Larry Joplin, Judge:
¶1 Appellants/Counter-Appellees Fletcher Witt Seago and Sara Nadine Seago, the paternal grandparents (Grandparents) of L.J.S., now C., a minor child (Child), and Appellees/Counter-Appellants Christopher Ryan Casey and Brandy Casey, Child's adoptive parents (Parents), seek review of the trial court's order granting judgment to Parents on Grandparents' claim to visitation. In the principal appeal, Grandparents assert the trial court erred in summarily denying them visitation. By counter-appeal, Parents challenge the trial court's finding of the existence of an order for grandparental visitation prior to entry of the final decree of adoption.
¶2 Child is the biological offspring of Grandparents' son (Father). Child was adjudicated deprived, placed in the temporary custody of Parents, and the parental rights of Child's biological mother were terminated. Father entered an "Appearance and Limited Consent to Adoption" in the juvenile case which provided:
I voluntarily and unequivocally consent to the adoption of [Child] by [Parents], [Child's] current placement, and with the understanding that said adoptive parent[s] have agreed to allow [Child] to receive reasonable visitation with his biological grandparents, . . . [Appellants] . . . .

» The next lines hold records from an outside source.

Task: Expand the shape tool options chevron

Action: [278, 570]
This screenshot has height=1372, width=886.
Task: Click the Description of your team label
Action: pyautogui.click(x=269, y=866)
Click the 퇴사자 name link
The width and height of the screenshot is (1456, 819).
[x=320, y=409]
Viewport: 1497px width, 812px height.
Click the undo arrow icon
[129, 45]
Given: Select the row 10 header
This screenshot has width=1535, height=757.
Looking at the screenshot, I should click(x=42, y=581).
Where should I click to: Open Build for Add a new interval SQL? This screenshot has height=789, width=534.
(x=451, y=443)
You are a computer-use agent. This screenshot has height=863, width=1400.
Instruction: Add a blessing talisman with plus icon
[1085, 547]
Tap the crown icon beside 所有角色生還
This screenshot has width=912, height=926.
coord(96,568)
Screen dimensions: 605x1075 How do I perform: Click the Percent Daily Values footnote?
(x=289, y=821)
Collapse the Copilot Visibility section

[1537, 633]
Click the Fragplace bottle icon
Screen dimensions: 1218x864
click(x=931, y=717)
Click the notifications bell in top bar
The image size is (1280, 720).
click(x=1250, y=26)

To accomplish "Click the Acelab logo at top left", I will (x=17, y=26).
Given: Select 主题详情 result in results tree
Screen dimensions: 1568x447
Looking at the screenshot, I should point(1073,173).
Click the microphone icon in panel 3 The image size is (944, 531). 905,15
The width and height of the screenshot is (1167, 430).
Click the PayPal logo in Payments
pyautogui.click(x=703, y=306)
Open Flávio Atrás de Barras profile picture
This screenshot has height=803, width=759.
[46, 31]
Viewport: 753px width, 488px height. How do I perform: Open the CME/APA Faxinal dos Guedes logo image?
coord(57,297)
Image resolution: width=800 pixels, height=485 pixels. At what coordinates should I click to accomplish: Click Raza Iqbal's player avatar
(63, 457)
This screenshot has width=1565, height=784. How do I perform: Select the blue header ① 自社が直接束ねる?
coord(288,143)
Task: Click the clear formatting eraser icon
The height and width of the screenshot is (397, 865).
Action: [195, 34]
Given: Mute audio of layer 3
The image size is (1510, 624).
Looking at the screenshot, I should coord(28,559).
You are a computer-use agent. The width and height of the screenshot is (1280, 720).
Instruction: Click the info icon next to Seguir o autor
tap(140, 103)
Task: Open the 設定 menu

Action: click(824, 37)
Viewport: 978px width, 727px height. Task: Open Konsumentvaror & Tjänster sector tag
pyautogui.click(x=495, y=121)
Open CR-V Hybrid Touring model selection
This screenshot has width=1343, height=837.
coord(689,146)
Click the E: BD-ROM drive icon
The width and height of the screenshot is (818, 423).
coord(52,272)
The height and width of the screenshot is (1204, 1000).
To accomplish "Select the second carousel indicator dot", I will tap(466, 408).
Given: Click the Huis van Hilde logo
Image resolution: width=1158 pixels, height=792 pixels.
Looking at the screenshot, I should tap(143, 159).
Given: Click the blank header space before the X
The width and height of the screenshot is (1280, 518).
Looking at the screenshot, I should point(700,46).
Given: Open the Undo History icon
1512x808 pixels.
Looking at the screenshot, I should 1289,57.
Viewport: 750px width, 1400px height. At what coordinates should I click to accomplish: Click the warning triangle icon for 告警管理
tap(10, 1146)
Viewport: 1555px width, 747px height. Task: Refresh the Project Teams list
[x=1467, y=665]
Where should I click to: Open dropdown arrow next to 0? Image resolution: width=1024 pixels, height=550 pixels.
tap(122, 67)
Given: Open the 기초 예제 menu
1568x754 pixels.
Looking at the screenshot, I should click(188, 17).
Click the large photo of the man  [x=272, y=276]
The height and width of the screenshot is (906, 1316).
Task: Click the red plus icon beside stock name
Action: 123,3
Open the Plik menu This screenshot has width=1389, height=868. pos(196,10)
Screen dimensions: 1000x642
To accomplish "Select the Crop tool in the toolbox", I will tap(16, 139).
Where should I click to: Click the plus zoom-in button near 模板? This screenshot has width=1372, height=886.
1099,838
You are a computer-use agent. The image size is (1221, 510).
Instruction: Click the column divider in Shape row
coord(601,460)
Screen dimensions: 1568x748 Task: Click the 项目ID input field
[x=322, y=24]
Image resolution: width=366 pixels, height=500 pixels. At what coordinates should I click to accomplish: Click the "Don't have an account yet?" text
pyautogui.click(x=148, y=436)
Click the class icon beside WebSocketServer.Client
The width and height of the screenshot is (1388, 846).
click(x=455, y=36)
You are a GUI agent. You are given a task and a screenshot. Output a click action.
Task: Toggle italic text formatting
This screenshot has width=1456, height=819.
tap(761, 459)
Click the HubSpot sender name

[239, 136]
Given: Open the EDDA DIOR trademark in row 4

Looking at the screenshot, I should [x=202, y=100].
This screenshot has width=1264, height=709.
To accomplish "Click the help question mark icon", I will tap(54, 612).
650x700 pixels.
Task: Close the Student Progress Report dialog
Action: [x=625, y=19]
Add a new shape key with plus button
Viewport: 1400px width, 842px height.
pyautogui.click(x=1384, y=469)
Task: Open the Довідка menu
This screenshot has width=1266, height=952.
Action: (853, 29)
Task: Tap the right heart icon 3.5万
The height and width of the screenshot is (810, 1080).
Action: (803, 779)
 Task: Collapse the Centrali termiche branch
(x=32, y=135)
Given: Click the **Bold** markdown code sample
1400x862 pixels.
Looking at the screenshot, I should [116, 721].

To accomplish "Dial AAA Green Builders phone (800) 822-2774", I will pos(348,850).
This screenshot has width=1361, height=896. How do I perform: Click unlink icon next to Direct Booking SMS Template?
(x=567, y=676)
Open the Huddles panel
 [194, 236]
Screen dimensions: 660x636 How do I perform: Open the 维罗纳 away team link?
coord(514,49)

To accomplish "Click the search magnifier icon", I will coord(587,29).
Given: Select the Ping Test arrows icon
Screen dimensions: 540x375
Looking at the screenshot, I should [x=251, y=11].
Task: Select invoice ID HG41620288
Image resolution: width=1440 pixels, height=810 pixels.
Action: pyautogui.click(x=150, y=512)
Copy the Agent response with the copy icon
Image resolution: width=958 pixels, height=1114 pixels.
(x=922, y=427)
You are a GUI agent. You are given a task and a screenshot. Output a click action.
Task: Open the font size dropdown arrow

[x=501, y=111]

¶3 On Parents' petition to adopt Child, a final decree of adoption was entered, but the decree contained no provision for grandparental visitation. Although Parents initially permitted Grandparents visitation with Child, Parents subsequently refused them further visitation, ostensibly because Grandparents permitted Father to visit Child during periods of their grandparental visitation.
¶4 Grandparents filed a Motion to Determine Rights to Grandparental Visitation. Grandparents alleged their regular visitation with Child prior to Parents' termination thereof, the existence of a "long standing relationship with [C]hild," and Father's consent to adoption specifically conditioned on their right to visit Child after the adoption. 10 O.S. §5(D).
¶5 Parents objected. Parents asserted that no order for grandparental visitation had been entered prior to entry of the final decree of adoption, that the final decree of adoption made no provision for visitation by Grandparents, and that, absent a valid pre-adoption order for grandparental visitation, Oklahoma law proscribed entry of such an order after the adoption. 10 O.S. §5(B).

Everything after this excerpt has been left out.